_Work to complete_
Go through the entries below from the first line and output each one exactly, up to and including the line with "Task: Click the green bar for 锦州".
- - - - - - -
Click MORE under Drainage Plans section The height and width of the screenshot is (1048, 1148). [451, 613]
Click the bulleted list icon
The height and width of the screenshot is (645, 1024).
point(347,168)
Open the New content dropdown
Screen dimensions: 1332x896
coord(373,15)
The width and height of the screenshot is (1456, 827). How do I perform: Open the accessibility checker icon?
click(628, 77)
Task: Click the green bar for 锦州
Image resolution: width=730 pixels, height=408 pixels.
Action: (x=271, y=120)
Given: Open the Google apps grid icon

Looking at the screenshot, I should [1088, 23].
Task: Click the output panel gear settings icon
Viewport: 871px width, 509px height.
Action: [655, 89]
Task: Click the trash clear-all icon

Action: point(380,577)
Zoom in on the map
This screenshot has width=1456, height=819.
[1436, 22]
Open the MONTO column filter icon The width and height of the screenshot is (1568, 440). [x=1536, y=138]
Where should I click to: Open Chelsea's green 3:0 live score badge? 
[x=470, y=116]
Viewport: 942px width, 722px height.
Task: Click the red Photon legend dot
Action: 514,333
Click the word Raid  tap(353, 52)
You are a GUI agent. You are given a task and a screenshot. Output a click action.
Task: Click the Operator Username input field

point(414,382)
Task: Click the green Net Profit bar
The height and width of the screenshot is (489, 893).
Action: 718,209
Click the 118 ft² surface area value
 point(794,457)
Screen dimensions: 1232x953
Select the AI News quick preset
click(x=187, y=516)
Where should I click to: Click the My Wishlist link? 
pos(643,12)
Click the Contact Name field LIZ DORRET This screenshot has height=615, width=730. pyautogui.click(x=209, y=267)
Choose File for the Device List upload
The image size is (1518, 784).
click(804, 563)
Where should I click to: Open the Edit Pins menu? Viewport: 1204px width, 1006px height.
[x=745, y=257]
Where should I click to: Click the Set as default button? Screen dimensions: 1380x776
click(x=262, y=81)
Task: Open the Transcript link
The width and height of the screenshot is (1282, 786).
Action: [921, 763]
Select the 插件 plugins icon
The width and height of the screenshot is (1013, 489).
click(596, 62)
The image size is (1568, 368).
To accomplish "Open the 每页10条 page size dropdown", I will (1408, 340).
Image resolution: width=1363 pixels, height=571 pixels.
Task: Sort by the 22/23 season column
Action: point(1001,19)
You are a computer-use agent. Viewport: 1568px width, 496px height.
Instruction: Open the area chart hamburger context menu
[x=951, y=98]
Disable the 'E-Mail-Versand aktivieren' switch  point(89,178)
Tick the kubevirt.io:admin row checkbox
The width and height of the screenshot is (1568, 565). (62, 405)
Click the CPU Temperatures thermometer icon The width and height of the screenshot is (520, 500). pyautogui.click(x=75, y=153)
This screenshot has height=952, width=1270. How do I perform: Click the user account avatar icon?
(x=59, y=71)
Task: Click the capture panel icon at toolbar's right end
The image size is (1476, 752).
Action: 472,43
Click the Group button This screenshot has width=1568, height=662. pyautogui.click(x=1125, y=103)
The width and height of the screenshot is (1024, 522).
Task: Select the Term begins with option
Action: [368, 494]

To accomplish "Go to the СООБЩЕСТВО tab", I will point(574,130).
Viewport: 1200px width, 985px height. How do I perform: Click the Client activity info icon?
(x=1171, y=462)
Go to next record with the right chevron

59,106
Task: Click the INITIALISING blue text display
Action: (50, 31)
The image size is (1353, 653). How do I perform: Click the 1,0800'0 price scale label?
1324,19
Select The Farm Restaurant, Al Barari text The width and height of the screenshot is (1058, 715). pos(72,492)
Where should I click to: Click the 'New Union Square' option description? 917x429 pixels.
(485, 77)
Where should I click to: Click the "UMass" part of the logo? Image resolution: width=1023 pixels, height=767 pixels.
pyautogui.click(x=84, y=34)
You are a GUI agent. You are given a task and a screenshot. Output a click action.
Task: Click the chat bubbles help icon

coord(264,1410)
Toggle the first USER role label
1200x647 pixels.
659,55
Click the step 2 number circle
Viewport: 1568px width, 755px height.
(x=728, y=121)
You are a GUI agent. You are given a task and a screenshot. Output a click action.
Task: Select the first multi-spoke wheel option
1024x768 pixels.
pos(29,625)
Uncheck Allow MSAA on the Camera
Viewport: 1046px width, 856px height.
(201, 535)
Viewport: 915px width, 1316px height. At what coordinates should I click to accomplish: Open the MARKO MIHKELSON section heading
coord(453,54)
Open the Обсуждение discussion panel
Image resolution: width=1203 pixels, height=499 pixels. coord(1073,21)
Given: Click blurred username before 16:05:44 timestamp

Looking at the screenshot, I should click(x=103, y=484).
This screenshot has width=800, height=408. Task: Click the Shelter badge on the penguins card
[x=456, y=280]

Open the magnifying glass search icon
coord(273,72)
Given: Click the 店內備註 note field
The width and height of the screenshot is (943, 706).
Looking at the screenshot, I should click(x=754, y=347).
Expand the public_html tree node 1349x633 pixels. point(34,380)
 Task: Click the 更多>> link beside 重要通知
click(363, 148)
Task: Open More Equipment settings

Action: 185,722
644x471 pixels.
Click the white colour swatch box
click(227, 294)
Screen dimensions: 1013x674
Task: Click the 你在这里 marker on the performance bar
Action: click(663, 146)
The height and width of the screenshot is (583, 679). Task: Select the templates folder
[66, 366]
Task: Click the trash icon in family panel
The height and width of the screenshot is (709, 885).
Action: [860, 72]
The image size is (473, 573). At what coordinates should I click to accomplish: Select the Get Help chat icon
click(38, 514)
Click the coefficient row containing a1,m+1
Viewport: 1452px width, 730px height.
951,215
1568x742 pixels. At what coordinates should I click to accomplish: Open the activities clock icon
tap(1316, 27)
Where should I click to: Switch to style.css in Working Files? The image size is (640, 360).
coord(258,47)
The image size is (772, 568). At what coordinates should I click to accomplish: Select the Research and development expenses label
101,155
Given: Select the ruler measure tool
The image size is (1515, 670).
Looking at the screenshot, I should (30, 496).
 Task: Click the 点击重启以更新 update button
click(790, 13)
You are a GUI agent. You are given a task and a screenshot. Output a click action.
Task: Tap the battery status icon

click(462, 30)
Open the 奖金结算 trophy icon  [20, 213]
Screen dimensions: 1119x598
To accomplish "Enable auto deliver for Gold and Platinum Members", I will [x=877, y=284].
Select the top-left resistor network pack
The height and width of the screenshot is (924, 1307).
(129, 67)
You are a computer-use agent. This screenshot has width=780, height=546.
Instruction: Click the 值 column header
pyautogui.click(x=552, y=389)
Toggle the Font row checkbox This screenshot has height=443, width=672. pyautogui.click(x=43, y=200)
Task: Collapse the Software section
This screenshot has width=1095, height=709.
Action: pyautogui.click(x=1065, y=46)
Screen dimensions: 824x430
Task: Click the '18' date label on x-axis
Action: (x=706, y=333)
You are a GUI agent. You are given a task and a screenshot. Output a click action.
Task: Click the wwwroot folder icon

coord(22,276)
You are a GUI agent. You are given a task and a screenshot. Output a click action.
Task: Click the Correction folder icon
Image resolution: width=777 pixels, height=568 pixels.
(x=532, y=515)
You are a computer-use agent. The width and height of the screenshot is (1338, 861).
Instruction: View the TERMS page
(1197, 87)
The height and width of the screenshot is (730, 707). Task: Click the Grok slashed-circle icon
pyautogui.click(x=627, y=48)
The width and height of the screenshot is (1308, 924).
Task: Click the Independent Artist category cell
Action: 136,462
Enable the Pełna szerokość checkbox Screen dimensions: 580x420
- - - - - - -
_Written answer_
Click MORE under Drainage Plans section The height and width of the screenshot is (1048, 1148). [451, 613]
Click the bulleted list icon
The height and width of the screenshot is (645, 1024).
point(347,168)
Open the New content dropdown
Screen dimensions: 1332x896
coord(373,15)
The width and height of the screenshot is (1456, 827). How do I perform: Open the accessibility checker icon?
click(628, 77)
Task: Click the green bar for 锦州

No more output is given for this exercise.